La ontología contemporánea se caracteriza por su fragilidad. Inmersos en un idealismo exacerbado, las concepciones que nos formamos de la realidad se derrumban al menor contratiempo. La desesperanza aflora de inmediato: basta un leve imprevisto para poner de manifiesto la ausencia de contenido real sobre la que construimos nuestra mirada sobre el mundo.

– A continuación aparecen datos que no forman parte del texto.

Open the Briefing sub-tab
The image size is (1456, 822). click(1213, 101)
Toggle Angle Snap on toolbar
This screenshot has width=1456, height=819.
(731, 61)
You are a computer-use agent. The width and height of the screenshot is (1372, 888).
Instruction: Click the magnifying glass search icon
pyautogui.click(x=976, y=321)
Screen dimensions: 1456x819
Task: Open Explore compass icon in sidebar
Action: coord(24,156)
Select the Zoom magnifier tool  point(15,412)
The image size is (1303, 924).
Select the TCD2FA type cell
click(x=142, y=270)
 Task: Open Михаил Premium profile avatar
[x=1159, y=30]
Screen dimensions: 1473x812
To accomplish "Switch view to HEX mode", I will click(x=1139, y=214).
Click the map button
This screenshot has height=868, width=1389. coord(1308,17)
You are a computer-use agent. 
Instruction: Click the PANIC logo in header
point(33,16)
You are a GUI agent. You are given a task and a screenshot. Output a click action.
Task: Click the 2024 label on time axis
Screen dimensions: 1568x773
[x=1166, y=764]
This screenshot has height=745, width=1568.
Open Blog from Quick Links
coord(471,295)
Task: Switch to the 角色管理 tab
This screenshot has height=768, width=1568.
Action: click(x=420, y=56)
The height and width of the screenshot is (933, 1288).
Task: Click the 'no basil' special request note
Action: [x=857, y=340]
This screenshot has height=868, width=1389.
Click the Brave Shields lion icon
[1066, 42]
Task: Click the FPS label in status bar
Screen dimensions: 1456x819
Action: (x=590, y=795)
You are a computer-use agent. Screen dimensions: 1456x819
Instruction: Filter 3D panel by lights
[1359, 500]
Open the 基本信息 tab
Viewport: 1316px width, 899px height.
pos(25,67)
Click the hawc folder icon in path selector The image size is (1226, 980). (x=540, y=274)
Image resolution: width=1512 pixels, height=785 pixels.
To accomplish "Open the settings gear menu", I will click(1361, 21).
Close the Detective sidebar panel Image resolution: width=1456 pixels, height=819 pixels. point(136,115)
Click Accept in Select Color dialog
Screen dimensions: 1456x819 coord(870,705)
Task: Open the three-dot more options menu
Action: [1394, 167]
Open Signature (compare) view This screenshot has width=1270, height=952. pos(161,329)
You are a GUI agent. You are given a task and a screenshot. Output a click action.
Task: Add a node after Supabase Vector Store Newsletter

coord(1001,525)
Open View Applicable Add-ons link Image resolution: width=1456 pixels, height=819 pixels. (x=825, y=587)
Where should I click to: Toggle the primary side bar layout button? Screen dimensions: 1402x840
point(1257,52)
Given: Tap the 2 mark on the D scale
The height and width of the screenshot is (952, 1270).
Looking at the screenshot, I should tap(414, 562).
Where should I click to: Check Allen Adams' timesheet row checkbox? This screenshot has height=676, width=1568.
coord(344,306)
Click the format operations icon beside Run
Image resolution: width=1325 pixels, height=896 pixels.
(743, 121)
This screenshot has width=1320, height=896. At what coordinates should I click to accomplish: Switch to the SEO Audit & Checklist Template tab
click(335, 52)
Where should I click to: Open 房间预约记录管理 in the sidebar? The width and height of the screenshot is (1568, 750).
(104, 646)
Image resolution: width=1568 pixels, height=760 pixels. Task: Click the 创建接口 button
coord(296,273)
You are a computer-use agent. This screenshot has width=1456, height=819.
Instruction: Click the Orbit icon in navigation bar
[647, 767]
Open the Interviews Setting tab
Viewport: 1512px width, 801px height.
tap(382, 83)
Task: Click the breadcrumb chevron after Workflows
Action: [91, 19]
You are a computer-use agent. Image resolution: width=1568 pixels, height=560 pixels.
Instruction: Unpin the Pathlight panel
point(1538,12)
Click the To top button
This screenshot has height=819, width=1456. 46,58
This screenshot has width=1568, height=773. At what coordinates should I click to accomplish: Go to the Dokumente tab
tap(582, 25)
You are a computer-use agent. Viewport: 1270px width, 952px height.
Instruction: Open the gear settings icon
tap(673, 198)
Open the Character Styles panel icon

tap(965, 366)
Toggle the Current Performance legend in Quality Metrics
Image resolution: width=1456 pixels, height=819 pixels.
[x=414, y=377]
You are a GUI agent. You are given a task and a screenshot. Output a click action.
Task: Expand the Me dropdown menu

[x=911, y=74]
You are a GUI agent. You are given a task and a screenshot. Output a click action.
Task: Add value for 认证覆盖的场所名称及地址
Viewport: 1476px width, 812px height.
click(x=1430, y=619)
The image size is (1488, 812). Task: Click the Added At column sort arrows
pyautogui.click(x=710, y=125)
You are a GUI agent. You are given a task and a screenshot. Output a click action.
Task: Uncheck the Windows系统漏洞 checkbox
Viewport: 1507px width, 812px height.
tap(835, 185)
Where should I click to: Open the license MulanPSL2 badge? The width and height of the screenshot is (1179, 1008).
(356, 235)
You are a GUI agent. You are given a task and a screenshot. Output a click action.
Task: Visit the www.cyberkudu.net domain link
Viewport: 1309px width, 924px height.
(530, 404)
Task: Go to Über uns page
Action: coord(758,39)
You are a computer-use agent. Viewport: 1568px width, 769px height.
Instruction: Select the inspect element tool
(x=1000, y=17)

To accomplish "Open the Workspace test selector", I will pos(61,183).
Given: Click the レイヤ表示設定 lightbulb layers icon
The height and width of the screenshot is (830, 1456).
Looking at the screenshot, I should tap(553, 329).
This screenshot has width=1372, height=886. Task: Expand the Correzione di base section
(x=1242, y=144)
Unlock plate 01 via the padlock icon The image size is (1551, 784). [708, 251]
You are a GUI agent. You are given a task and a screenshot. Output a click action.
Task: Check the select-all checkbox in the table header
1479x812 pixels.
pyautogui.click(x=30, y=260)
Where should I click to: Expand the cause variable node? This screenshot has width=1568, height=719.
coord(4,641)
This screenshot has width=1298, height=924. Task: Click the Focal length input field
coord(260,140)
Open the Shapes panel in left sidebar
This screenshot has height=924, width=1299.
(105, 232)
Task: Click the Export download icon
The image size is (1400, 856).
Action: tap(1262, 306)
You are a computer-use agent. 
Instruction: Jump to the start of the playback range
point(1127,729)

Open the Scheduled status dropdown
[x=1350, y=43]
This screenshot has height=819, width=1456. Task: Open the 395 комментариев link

Se nos ha inculcado la idea de que la realidad debe ajustarse a nuestras proyecciones y deseos; cuando no lo hace, el abismo del vacío recobra toda su fuerza. El ritmo de la mente se encuentra completamente desacompasado respecto del de la realidad. El efecto es nefasto: el cansancio de perseguir lo imposible que termina por desembocar en el hastío de vivir. La felicidad no puede construirse sobre la nada o sobre escenarios imaginarios, sino que debe anclar su fundamento en la realidad.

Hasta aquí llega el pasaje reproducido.